Secure, Usable and Robust Cryptographic Voting Systems (SURCVS)
A voting system is a method for conducting an election and determining the outcome. Traditional voting has some significant limitations. From a security viewpoint, it has relied heavily on trust in the election officials, which in turn restricts independent verifiability and high assurance regarding confidentiality of votes. In addition, traditional voting has problems regarding errors in counting, accessability, and timeliness. For these reasons it is widely accepted that there is a strong need for new voting systems which can:
- benefit from electronic systems support;
- support public verification;
- help voters to gain confidence in the privacy and integrity of their votes.
Although cryptographic voting systems have been proposed almost 30 years ago, and deployed in many countries more recently, there remain major obstacles to their widespread adoption. As we have seen in recent years, voting systems sometimes fail and they are susceptible to a range of attacks, even in established democracies. Issues, in particular with regards to attacks on the election process, have been publicly discussed in relation to the recent elections in France, the Netherlands and USA.
Another issue is that many voting system vendors claim very strong properties for their systems, yet still have a dismal record with regard to avoiding practical attacks. The ability to demonstrate security effectively, verifiably and publicly may allow society to avoid insecure voting systems.
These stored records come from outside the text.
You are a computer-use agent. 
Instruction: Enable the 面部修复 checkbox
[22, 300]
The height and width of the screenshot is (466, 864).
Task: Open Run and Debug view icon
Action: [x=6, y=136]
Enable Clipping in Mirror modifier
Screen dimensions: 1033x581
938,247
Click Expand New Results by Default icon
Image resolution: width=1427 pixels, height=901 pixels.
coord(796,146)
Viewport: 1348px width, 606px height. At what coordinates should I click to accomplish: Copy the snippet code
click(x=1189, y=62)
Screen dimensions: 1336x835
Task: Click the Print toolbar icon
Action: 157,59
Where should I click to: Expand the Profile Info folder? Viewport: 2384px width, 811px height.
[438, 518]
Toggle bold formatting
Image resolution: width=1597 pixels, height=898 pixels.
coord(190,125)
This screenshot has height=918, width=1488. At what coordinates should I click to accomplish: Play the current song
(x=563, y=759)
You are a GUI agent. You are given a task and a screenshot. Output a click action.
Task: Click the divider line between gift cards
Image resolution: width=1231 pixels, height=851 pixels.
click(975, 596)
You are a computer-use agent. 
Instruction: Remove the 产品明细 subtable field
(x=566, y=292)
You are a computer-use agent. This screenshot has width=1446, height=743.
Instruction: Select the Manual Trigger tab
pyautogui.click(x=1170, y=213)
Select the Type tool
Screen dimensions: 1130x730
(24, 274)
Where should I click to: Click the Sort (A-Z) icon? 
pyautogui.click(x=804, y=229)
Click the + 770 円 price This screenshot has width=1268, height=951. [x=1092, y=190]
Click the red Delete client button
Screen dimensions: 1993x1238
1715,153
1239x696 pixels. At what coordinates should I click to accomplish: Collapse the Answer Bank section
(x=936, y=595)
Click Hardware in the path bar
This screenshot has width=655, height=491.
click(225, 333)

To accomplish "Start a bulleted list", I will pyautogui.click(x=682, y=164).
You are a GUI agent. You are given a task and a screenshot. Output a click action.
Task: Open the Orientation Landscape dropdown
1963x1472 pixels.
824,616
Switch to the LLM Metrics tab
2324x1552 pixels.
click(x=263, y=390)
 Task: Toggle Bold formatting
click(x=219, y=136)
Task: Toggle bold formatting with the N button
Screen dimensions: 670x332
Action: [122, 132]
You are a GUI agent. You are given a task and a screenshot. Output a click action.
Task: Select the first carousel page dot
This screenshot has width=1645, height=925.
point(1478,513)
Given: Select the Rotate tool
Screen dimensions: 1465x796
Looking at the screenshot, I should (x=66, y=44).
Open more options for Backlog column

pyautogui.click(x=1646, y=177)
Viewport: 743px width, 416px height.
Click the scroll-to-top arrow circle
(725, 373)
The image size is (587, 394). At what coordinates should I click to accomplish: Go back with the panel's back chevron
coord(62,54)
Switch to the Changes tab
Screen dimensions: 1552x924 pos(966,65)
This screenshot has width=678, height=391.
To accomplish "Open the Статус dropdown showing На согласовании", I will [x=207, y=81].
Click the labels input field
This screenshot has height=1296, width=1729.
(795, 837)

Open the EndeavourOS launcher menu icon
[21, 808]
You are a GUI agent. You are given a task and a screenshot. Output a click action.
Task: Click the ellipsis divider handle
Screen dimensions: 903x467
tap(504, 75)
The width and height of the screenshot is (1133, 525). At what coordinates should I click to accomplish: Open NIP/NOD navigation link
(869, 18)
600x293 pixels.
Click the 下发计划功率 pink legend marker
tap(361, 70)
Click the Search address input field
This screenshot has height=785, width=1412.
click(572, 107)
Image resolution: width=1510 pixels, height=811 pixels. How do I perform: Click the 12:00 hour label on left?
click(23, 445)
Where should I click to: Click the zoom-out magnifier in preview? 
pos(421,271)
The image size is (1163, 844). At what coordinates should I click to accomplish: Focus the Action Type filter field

This project will investigate the security of voting systems and increase our assurance in state-of-the-art voting systems. We have identified three specific areas which are critical in progressing towards adoption of modern voting systems to the benefit of society.
- User confidence. Most users are not interested in the cryptographic details, but user acceptance relies on an understanding of the processes involved. Voting systems must be designed so that voters believe in their security and integrity.
- Security proofs. In the cryptographic community it is now routine to provide a mathematical security proof for algorithms and protocols. This is not typically the case for electronic voting systems deployed today. Obtaining such proofs for typical complex voting systems will require innovative proof methods.
- Long-term security. Electronic records will be protected by cryptography, but they will be public and must remain secure into the future. A specific long-term threat against most existing voting system is quantum computers.
This project will address each of these areas. We will contribute to increased confidence in our voting systems, and thereby also in the integrity of the electoral process. Our emphasis on security proofs for voting systems will improve the overall assurance of voting systems, both directly and by establishing a scientific standard in the field of voting systems.
This project will also generate new knowledge with regard to cryptographic protocols, in particular about protocols involving humans and the practicability of automatic verification for complicated, real-world protocols.